Like so much else in his life, age had given him perspective. Hope might have broken his heart, but that didn’t mean he didn’t respect what they’d experienced. It’d been special the way only first loves can be. Sharing her now, even after Wal’s revelation, would seem like a betrayal.
Honk sounded another smug trumpet, cutting their laughter.
‘That steak,’ said Callie, flopping her head to the side and regarding him with moist, mirth-filled eyes. ‘Are you sure you don’t want to swap it for roast goose?’
Nine
After the fun of Matt’s tractor driving lesson, the thrill of operating heavy machinery and the satisfaction of seeing some progress on her Glenmore chore list, Callie thought slashing would be fun. If not fun, then at least not onerous, but the first full morning on her own had her reassessing that idea. By the end of her session on Saturday, she hated the job.
Driving monotonous laps of Glenmore’s paddocks left her too much time to think, and Glenmore and thinking didn’t co-exist well. The more she contemplated, the more confused she felt about her plans. Callie knew what she was doing was right, but since when did rightness feel so damn wrong?
Thanks to her poor financial situation, she’d had no choice but to dig into Nanna’s cash account to pay for diesel, and while Versace’s were sympathetic, business was business. If Callie wanted fuel, she had to pay upfront, which she did, heading straight for the newsagent’s afterwards to invest in a ledger, driven by the irrational imperative to keep account of every dollar of Nanna’s money she spent. Why, she wasn’t sure. The land and cash were all hers anyway. The only person she was ac
countable to was herself, yet Callie couldn’t shake the feeling she was stealing. From the Hope Foundation, from her parents. From Hope herself.

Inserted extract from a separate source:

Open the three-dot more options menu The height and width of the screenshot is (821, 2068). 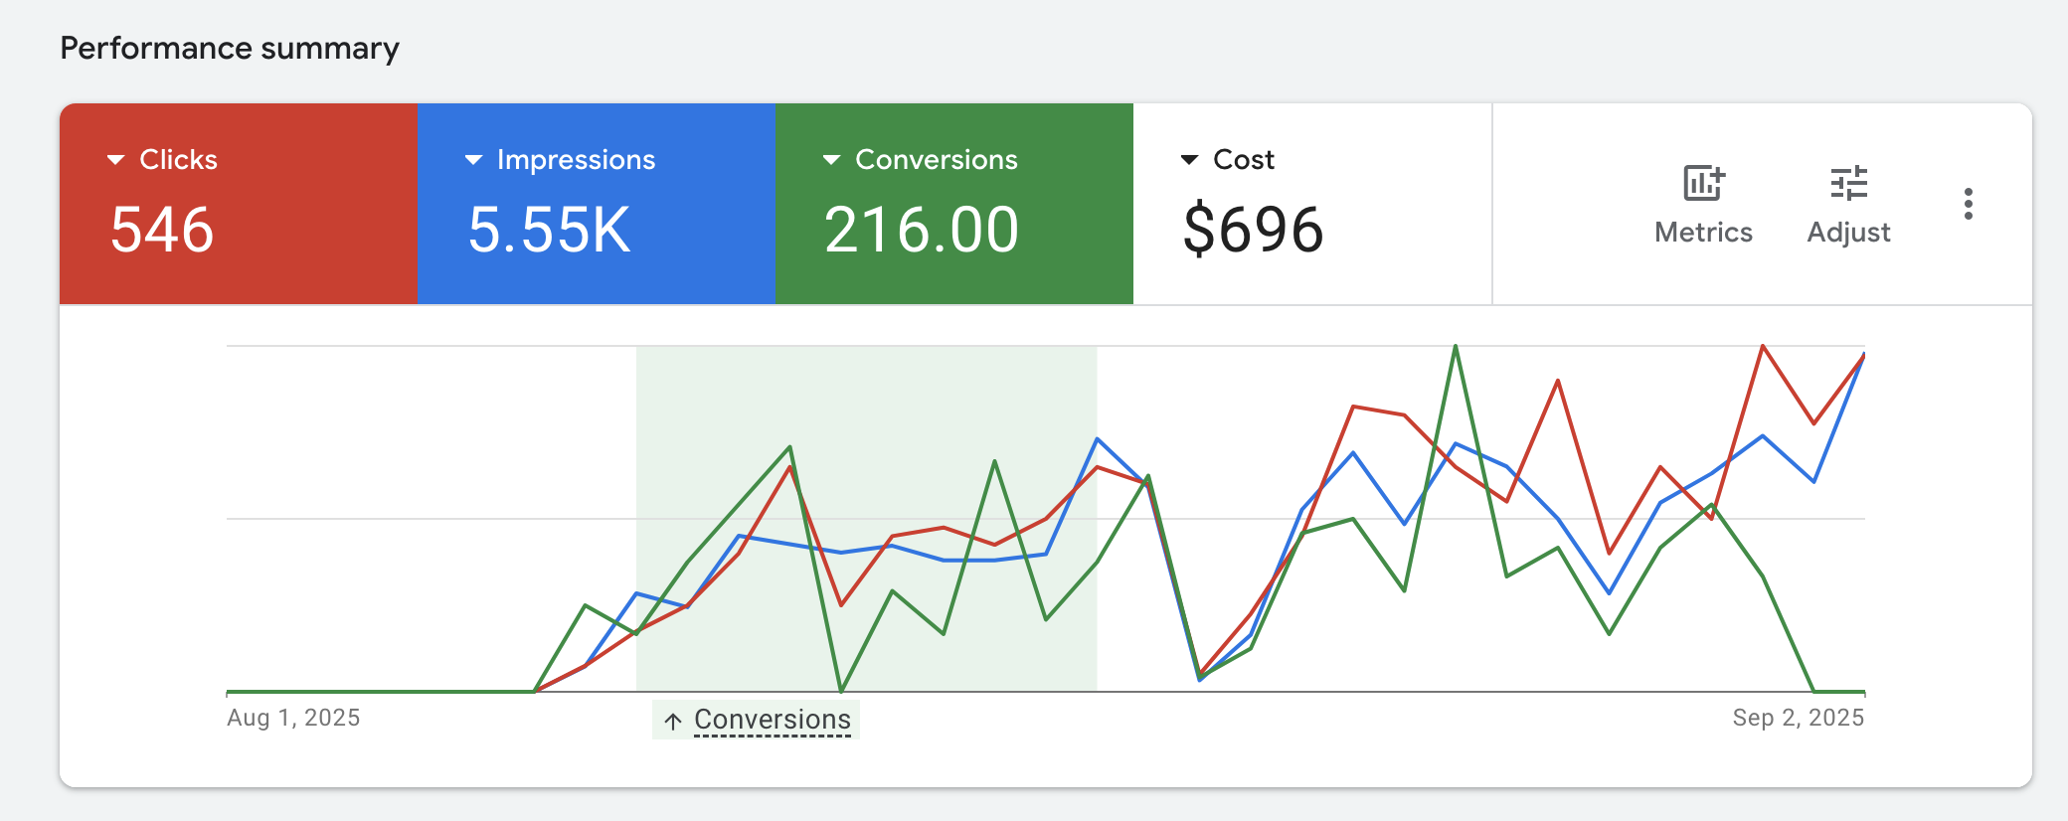(x=1968, y=204)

And while the weather remained cool, Callie had endless hours on the tractor to dwell on the thought.
Fortunately, when her mind finally tired of picking over the bones of her situation, she had Matt and her inconvenient attraction to him, along with Lyndall Soriano’s fear of Morton, to occupy her thoughts.
In the two days since his lesson on Thursday, Matt had been over each morning to check on her. He didn’t stay long, just enough to give the machinery a quick once-over and ask how she was faring. They’d exchange a few minutes’ banter and then he’d leave, Callie watching his ute as he drove away, flustered by the warmth he left behind.

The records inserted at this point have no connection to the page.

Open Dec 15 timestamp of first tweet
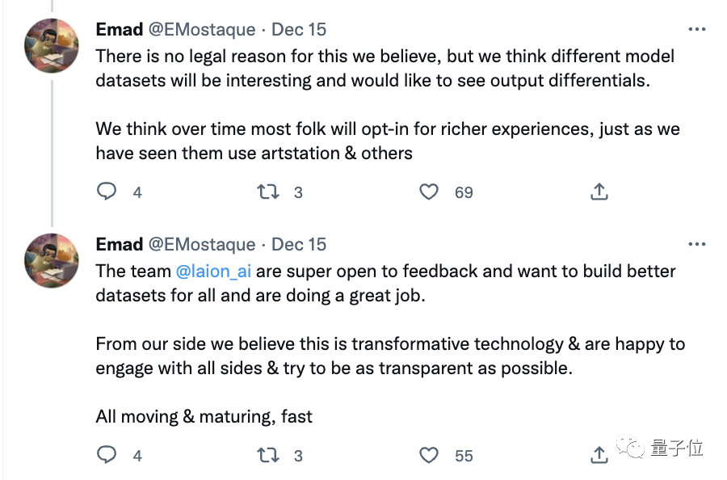 299,30
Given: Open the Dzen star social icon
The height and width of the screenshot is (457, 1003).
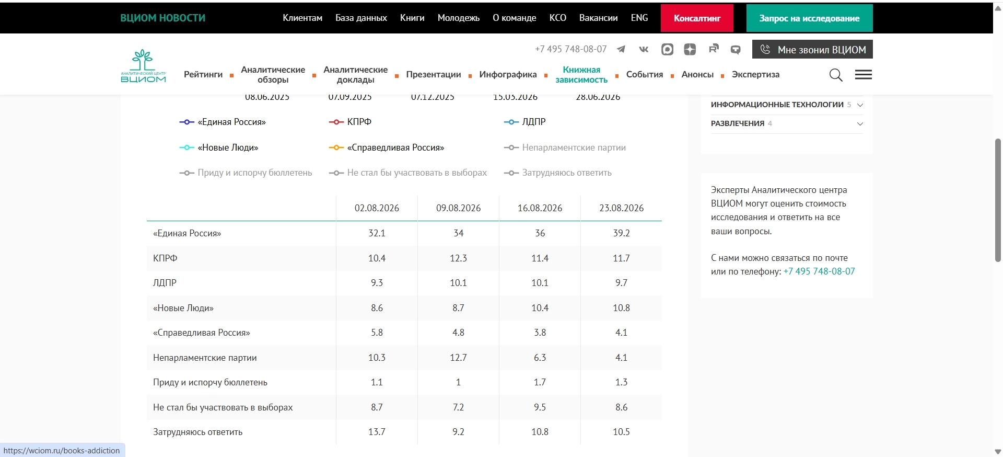Looking at the screenshot, I should tap(690, 49).
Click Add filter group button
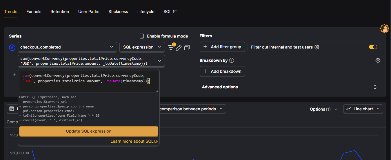 coord(222,47)
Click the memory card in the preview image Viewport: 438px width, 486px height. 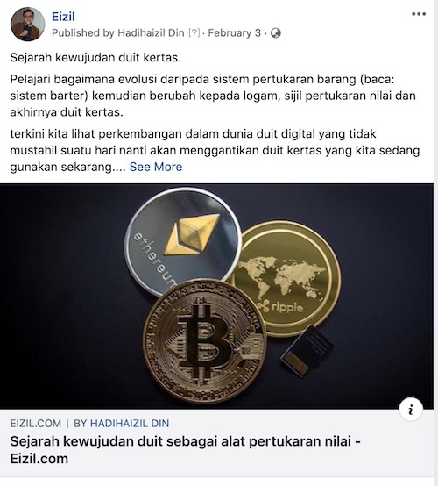(307, 351)
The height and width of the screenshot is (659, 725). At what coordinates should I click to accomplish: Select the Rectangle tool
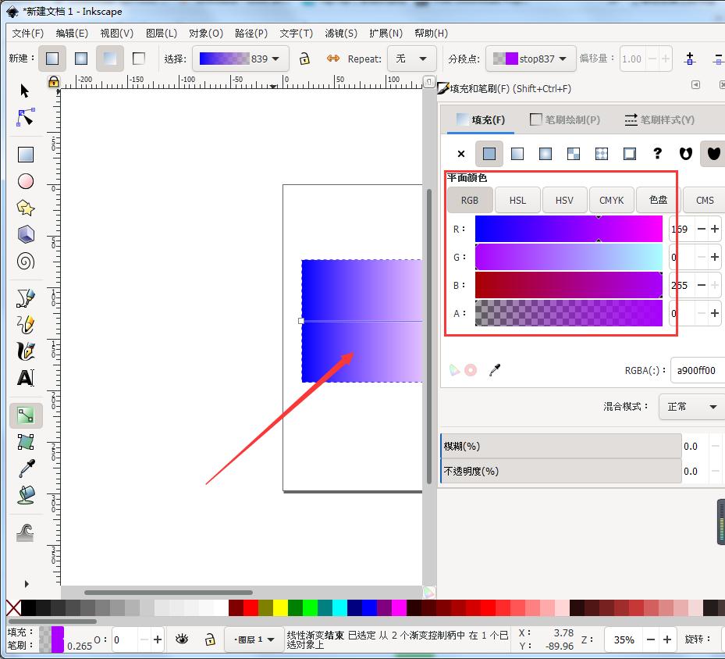coord(24,154)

Kate and Lyndall Soriano also became regular visitors, with Callie taking the lunchtime arrival of Kate’s teal Range Rover as her cue to stop for the day. The paddocks might have needed slashing, but Lyndall’s fear of Morton was pitiful. Callie didn’t know what she could do to help, but she wanted to at least try.
While Lyndall hovered near the house with Kate, Callie would lead Morton out of his paddock to the shade of Nanna’s liquidambar, chattering brightly as she brushed him down and cleaned out his hooves, doing her utmost to demonstrate that the gentle horse was harmless. Yesterday, Callie had vaulted onto his back and sat astride, savouring the long-forgotten joy of having a horse between her legs. She’d leaned forward, rubbing Morton’s mane and tugging his ears until Lyndall’s despairing expression sent her sliding back to the ground.
At a loss, Callie tried to ask Wal for advice when she visited before her shift at the pub, but the old man’s mood turned filthy the moment she mentioned Lyndall’s visits. After Wal’s revelation about Nanna’s plans, Callie understood his anger, although she was finding his temper increasingly difficult to tolerate. What worried her more was his appearance. The corrugations in his face seemed to have deepened, each furrow more shadowed. His disapproving mouth, always sunken, had submerged even further, forming a hollow in his face like a closed up sea anemone. Even his eyes appeared to have lost their healthy alertness, and there was a sheen to his skin, like a cold sweat, Callie didn’t like. But if he was in pain, Wal refused to acknowledge it.